DOCUMENT EXCERPT -
#####
As one of the most important women in your life, a BFF rarely gets off easy.

While others enjoy the calm veneer of a carefully constructed you, she sees the drunken tears, fits of uncontrollable anger and bouts of weltschmerz, which are lurking just below the surface.

Nikki Armytage, leadership coach for women and founder of the Electric Woman campaign, points out that friendships can enrich us in ways that can be hard to imagine "when we're striving to build careers or raise children or juggling both".

In a blog for The Huffington Post UK, she writes: "Children may fly the nest, marriages may fail, but good friends will be there for us through thick and thin.

"One recently divorced client of mine confessed that her husband's departure had liberated her to more spend time with her close female friends, letting more joy into her life than she had experienced for a decade."

Yet, when it comes to female BFFs, this emotional closeness can also lead to problems.

Cat Williams, a relationship counsellor and author of Stay Calm and Content No Matter What Life Throws At You, says that the vital role female friendships play in women's lives can lead to misery, when these relationships break down.

Here's a typical letter she receives from women:

Dear Cat,

I have always trusted my best friend completely, but since she has got a boyfriend everything has changed. She doesn't come over as much, and she is starting to make fun of me for not having a boyfriend yet.

What should I do? How do I get my best friend back?

This is her typical response to a letter of this kind:

Hi,

You are in a very common but difficult situation, most friendships go through this at one time of another. Your friend is discovering a new relationship and what it means to her. She is bound to be distracted and behaving a little differently. You both sound young and so are learning about yourselves and relationships in general.
#####
ACTIONS TO TAKE -
- A) In the article on female friendships, what campaign did Nikki Armytage found?
- B) Reproduce the part of the article on female friendships that begins at the words "Yet, when it" and stops after "a boyfriend yet.".
#####
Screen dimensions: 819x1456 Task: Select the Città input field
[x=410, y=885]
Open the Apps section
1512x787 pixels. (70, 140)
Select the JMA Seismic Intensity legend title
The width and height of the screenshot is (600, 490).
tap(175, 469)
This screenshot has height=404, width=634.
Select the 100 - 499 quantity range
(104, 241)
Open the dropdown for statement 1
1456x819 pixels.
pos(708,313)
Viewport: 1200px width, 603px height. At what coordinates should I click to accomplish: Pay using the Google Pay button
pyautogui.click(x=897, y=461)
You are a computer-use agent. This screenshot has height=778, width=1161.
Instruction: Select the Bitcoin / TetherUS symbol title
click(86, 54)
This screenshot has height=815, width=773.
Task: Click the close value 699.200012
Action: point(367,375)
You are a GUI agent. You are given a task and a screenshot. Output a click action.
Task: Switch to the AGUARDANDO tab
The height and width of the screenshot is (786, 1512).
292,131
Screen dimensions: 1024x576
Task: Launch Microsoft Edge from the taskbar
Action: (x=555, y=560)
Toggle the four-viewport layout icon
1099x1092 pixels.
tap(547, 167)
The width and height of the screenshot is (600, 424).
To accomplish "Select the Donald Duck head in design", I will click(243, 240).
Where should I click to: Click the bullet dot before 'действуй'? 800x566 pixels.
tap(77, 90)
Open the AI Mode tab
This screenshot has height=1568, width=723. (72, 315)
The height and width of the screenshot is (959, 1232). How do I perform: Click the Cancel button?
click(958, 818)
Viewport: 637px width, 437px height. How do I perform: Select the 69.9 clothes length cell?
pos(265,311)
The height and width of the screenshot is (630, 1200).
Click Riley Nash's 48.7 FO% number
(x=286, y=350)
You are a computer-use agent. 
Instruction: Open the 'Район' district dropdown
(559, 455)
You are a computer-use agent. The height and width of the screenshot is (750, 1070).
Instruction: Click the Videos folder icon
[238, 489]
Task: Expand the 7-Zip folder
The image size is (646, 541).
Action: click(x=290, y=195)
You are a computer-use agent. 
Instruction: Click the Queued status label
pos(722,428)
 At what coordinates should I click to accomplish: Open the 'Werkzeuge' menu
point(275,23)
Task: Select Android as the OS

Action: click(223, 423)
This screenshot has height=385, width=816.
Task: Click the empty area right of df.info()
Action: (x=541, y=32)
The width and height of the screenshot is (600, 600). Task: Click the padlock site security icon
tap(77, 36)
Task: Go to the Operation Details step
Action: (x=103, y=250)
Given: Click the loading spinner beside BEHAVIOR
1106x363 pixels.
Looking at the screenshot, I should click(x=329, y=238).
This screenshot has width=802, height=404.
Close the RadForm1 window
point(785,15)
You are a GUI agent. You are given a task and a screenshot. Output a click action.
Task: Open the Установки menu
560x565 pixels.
#####
RESPONSES TO THE TASKS -
- A) The Electric Woman campaign.

- B)
Yet, when it comes to female BFFs, this emotional closeness can also lead to problems.

Cat Williams, a relationship counsellor and author of Stay Calm and Content No Matter What Life Throws At You, says that the vital role female friendships play in women's lives can lead to misery, when these relationships break down.

Here's a typical letter she receives from women:

Dear Cat,

I have always trusted my best friend completely, but since she has got a boyfriend everything has changed. She doesn't come over as much, and she is starting to make fun of me for not having a boyfriend yet.